## Study material
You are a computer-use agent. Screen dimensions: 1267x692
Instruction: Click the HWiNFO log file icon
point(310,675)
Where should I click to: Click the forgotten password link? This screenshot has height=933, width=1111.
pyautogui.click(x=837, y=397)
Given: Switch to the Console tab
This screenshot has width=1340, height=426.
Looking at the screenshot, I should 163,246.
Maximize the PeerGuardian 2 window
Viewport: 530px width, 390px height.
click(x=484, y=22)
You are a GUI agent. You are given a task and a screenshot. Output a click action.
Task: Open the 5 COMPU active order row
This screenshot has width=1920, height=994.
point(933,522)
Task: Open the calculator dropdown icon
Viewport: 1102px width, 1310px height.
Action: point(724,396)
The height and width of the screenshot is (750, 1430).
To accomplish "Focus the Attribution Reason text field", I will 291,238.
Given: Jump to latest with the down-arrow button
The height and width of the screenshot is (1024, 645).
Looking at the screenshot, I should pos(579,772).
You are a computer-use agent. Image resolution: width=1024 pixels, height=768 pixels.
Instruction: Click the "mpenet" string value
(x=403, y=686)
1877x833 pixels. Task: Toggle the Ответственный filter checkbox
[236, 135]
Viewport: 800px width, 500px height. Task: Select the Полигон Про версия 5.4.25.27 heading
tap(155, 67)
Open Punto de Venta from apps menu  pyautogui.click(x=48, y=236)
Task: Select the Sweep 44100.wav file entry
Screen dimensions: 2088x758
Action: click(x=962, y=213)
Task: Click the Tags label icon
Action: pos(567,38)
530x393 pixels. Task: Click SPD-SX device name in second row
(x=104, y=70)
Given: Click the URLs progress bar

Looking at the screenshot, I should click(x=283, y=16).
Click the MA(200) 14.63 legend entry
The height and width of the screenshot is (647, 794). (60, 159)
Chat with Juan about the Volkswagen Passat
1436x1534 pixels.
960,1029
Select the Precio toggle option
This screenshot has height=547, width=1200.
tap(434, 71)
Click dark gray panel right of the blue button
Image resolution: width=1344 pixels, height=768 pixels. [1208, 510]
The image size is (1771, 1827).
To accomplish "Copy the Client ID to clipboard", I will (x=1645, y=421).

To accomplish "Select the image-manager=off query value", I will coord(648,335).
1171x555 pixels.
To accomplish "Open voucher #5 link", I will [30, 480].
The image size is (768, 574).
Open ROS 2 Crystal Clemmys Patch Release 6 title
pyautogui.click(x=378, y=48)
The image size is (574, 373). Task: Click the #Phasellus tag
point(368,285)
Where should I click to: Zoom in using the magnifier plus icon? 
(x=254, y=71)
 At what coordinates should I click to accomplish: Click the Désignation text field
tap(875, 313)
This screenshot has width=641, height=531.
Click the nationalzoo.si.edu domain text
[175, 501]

## Task prompt
The full set of entries must be printed again without any alteration.

## Task solution
You are a computer-use agent. Screen dimensions: 1267x692
Instruction: Click the HWiNFO log file icon
point(310,675)
Where should I click to: Click the forgotten password link? This screenshot has height=933, width=1111.
pyautogui.click(x=837, y=397)
Given: Switch to the Console tab
This screenshot has width=1340, height=426.
Looking at the screenshot, I should 163,246.
Maximize the PeerGuardian 2 window
Viewport: 530px width, 390px height.
click(x=484, y=22)
You are a GUI agent. You are given a task and a screenshot. Output a click action.
Task: Open the 5 COMPU active order row
This screenshot has width=1920, height=994.
point(933,522)
Task: Open the calculator dropdown icon
Viewport: 1102px width, 1310px height.
Action: point(724,396)
The height and width of the screenshot is (750, 1430).
To accomplish "Focus the Attribution Reason text field", I will 291,238.
Given: Jump to latest with the down-arrow button
The height and width of the screenshot is (1024, 645).
Looking at the screenshot, I should pos(579,772).
You are a computer-use agent. Image resolution: width=1024 pixels, height=768 pixels.
Instruction: Click the "mpenet" string value
(x=403, y=686)
1877x833 pixels. Task: Toggle the Ответственный filter checkbox
[236, 135]
Viewport: 800px width, 500px height. Task: Select the Полигон Про версия 5.4.25.27 heading
tap(155, 67)
Open Punto de Venta from apps menu  pyautogui.click(x=48, y=236)
Task: Select the Sweep 44100.wav file entry
Screen dimensions: 2088x758
Action: click(x=962, y=213)
Task: Click the Tags label icon
Action: pos(567,38)
530x393 pixels. Task: Click SPD-SX device name in second row
(x=104, y=70)
Given: Click the URLs progress bar

Looking at the screenshot, I should click(x=283, y=16).
Click the MA(200) 14.63 legend entry
The height and width of the screenshot is (647, 794). (60, 159)
Chat with Juan about the Volkswagen Passat
1436x1534 pixels.
960,1029
Select the Precio toggle option
This screenshot has height=547, width=1200.
tap(434, 71)
Click dark gray panel right of the blue button
Image resolution: width=1344 pixels, height=768 pixels. [1208, 510]
The image size is (1771, 1827).
To accomplish "Copy the Client ID to clipboard", I will (x=1645, y=421).

To accomplish "Select the image-manager=off query value", I will coord(648,335).
1171x555 pixels.
To accomplish "Open voucher #5 link", I will [30, 480].
The image size is (768, 574).
Open ROS 2 Crystal Clemmys Patch Release 6 title
pyautogui.click(x=378, y=48)
The image size is (574, 373). Task: Click the #Phasellus tag
point(368,285)
Where should I click to: Zoom in using the magnifier plus icon? 
(x=254, y=71)
 At what coordinates should I click to accomplish: Click the Désignation text field
tap(875, 313)
This screenshot has width=641, height=531.
Click the nationalzoo.si.edu domain text
[175, 501]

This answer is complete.